*Text to read*:
....

[Spambayes-checkins] spambayes mboxutils.py,1.3,1.4
Skip Montanaro
montanaro@users.sourceforge.net
Wed Nov 6 01:57:42 2002
Update of /cvsroot/spambayes/spambayes
In directory usw-pr-cvs1:/tmp/cvs-serv12413
Modified Files:
mboxutils.py
Log Message:
Add get_message() factory function ripped from
tokenizer.Tokenizer.get_message(). Replace usage of _factory() with it.
Index: mboxutils.py
===================================================================
RCS file: /cvsroot/spambayes/spambayes/mboxutils.py,v
retrieving revision 1.3
retrieving revision 1.4
diff -C2 -d -r1.3 -r1.4
*** mboxutils.py 27 Oct 2002 21:35:00 -0000 1.3
--- mboxutils.py 6 Nov 2002 01:57:39 -0000 1.4
***************
*** 24,27 ****
--- 24,28 ----
import email
import mailbox
+ import email.Message
class DirOfTxtFileMailbox:
***************
*** 44,54 ****
f.close()
- def _factory(fp):
- # Helper for getmbox
- try:
- return email.message_from_file(fp)
- except email.Errors.MessageParseError:
- return ''
-
def _cat(seqs):
for seq in seqs:
--- 45,48 ----
***************
*** 74,78 ****
for name in names:
filename = os.path.join(mhpath, name)
! mbox = mailbox.MHMailbox(filename, _factory)

....

*Given information*:

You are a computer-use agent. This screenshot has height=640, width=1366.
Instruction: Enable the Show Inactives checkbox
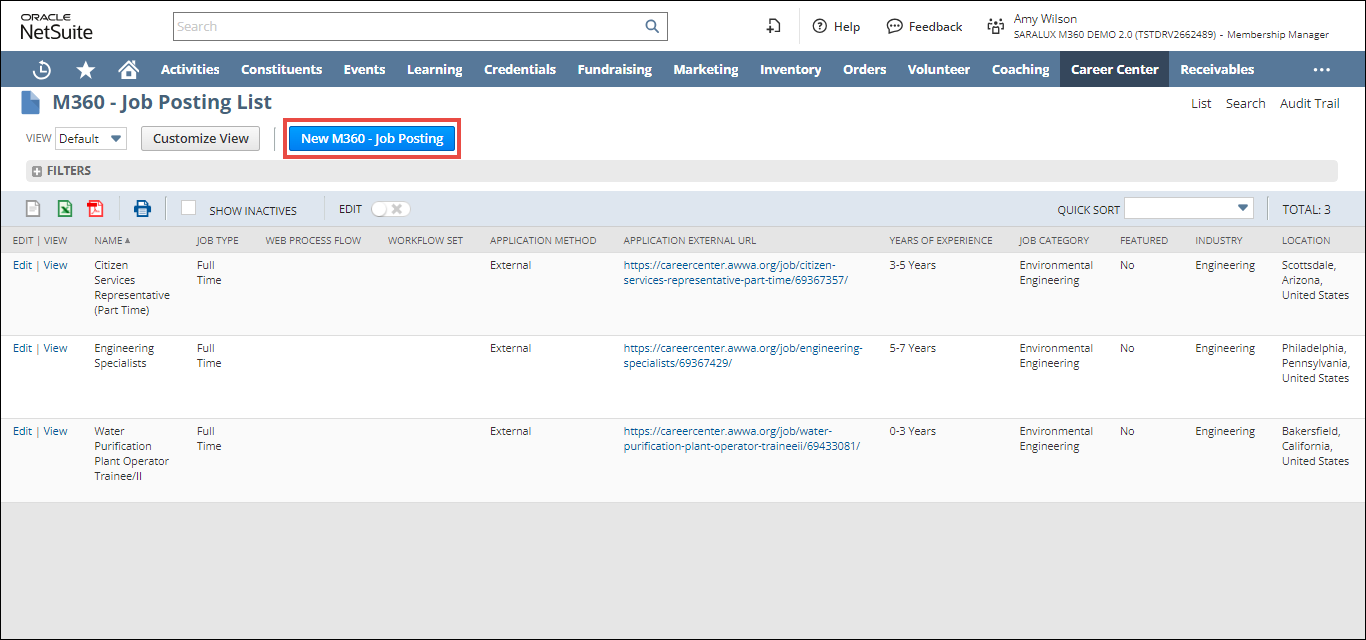point(188,208)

....

*Instructions for the task*: In the mboxutils.py checkin notice, copy word for word the part starting at "[Spambayes-checkins] spambayes mboxutils.py,1.3,1.4" and ending at "of _factory() with it.".

*The result*:
[Spambayes-checkins] spambayes mboxutils.py,1.3,1.4
Skip Montanaro
montanaro@users.sourceforge.net
Wed Nov 6 01:57:42 2002
Update of /cvsroot/spambayes/spambayes
In directory usw-pr-cvs1:/tmp/cvs-serv12413
Modified Files:
mboxutils.py
Log Message:
Add get_message() factory function ripped from
tokenizer.Tokenizer.get_message(). Replace usage of _factory() with it.